Bird et al. also criticize our study for using outcome definitions that include but are not specific to torsade de pointes and its related mortality. We note that the outcome used as the basis for the FDA warnings, QT prolongation, also has its limitations, as summarized by Habib and Gan (9). The QT interval is only a surrogate measure for torsade de pointes, and there are challenges that remain with its measurement. For example, there is no consensus on the way to correct the QT interval (QTc) to account for heart rate changes, and the threshold for defining a normal QT interval depends on this correction. These issues with estimating QTc are spurring ongoing research into alternative measures of abnormal cardiac repolarization.
The true incidence of drug-related torsade de pointes is unknown. Bird et al. acknowledge that torsade events are exceedingly rare and that including other forms of arrhythmia or cardiac mortality in our outcome measures removes the possibility of detecting the presumed proarrhythmic effect of high-dosage citalopram. The FDA Adverse Event Reporting System is used to identify cases of torsade de pointes associated with medication use, yet information used from this system is insufficient to detect whether risks are associated with a particular medication and dosage (for example, many patients are taking multiple medications). Several other SSRIs had the same number of adverse event reports associated with them as citalopram, yet they are not subject to the same warning (10). Even though torsade de pointes is the most common reason for medications receiving FDA warnings, only 10 of 140 medications with known torsade risks have received FDA warnings or have been removed from the market (11). Thus, it appears that FDA actions are inconsistent regarding how to weigh and manage a medication’s risk of torsade de pointes relative to the benefits associated with its use.
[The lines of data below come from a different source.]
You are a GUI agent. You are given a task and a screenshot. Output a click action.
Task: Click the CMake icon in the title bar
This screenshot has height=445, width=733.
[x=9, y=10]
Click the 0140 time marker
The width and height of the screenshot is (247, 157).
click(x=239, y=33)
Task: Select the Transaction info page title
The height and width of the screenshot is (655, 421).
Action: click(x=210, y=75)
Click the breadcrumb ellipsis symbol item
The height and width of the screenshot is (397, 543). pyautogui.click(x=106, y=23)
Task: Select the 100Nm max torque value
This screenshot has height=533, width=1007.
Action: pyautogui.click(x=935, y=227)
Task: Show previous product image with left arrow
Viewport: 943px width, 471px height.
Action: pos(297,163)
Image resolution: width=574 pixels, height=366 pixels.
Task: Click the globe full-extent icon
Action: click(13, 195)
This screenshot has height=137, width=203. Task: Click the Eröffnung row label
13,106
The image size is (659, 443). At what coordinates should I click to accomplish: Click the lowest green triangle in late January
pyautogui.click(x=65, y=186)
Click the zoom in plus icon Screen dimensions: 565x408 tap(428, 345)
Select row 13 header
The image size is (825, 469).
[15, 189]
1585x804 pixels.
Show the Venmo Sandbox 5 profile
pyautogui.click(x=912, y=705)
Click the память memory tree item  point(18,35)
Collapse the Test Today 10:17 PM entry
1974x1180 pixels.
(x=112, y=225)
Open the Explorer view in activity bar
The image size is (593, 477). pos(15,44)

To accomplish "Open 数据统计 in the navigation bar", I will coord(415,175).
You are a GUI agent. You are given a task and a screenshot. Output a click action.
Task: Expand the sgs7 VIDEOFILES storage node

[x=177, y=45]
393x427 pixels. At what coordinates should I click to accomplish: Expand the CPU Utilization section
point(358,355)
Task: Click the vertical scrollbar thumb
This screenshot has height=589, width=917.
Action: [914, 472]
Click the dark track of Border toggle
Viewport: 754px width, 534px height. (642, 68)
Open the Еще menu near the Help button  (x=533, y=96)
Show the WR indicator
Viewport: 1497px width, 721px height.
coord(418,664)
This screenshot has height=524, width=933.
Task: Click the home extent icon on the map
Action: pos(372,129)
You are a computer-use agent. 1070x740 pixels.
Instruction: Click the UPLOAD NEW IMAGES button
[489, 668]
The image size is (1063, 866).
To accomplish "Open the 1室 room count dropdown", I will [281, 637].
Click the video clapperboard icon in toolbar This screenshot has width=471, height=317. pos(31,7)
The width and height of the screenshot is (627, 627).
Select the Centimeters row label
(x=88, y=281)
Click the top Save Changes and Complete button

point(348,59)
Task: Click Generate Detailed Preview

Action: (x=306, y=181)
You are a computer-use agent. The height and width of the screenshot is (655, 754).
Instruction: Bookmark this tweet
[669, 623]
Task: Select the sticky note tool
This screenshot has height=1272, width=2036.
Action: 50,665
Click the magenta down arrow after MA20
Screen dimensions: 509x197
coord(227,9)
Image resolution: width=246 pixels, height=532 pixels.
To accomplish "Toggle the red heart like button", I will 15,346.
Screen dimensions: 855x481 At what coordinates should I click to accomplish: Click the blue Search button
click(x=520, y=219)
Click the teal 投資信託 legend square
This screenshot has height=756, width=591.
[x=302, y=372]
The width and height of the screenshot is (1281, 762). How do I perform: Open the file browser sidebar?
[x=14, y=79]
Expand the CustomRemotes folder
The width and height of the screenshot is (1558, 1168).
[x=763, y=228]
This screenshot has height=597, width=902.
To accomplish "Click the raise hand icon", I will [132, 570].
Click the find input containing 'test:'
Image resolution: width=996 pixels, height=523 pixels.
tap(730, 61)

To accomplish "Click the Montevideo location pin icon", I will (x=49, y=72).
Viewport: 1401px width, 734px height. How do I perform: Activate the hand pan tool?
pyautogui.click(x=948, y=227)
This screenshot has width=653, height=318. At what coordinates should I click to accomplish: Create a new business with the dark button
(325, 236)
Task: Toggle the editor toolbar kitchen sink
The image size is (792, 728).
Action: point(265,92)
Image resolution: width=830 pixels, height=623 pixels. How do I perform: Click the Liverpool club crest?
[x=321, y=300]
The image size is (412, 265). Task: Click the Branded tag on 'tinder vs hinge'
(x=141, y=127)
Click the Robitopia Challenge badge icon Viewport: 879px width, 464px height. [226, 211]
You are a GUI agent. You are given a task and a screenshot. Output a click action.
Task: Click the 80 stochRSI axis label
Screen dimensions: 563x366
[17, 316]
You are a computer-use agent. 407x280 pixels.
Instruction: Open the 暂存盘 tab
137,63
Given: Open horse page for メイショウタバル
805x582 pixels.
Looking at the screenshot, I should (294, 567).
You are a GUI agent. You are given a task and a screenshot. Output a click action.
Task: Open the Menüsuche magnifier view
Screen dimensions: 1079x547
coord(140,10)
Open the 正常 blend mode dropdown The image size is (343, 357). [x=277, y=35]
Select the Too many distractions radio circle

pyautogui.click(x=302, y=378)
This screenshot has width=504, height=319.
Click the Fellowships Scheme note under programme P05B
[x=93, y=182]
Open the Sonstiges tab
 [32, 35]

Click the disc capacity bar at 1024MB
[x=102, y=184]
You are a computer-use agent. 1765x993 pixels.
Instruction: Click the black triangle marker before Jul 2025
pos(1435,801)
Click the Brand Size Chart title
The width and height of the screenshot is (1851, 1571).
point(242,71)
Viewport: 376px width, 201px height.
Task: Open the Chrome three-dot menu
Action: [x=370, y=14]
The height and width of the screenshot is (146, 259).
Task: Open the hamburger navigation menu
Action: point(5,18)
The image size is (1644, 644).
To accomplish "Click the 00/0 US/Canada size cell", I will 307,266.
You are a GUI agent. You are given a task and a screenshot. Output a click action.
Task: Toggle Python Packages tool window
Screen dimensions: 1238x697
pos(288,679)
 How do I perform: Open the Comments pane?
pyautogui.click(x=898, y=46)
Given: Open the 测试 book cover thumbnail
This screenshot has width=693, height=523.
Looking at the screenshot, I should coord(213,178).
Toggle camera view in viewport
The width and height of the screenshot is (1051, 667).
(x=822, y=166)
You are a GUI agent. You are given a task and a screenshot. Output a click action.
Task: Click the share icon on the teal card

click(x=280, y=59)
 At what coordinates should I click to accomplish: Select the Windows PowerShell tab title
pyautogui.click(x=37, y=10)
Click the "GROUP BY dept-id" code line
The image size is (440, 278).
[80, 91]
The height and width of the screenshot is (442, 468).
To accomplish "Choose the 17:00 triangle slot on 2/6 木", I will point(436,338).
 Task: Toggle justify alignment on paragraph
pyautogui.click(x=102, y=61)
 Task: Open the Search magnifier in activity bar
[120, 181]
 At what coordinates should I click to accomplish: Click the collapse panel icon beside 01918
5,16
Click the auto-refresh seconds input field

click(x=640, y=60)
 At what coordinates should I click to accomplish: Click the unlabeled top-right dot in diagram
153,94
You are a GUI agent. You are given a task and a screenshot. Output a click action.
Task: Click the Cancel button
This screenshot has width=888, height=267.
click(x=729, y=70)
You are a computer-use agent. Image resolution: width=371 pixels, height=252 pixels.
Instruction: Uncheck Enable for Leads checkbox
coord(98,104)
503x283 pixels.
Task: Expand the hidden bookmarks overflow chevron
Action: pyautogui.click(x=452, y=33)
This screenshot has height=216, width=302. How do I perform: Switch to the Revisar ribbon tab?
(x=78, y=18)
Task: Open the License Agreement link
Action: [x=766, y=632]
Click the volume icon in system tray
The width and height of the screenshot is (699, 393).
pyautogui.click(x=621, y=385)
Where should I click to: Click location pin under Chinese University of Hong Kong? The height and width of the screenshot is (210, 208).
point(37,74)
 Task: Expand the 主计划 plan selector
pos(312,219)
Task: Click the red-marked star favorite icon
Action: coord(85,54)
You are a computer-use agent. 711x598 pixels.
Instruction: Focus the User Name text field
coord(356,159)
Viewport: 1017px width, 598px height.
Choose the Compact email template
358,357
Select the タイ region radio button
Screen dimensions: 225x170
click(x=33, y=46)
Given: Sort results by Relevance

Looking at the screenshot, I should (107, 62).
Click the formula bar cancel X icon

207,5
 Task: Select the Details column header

Ultimately, it is up to clinicians and their patients to weigh these potential risks with the potential benefits. Clearly, there is a perceived clinical benefit to citalopram dosages above 40 mg/day; 12% of prescriptions in our study exceeded this threshold. Even if a randomized controlled trial did not find greater efficacy for 60 mg compared with 40 mg of citalopram, randomized controlled trials are limited in their generalizability to real-world patients and practices (12). No study methodology is perfect. Patients, providers, and health systems deserve to have all available information on which to base their health care decisions. We believe that FDA warnings should incorporate studies across scientific disciplines assessing medication risks, along with the potential risks and benefits of complying with the warnings themselves.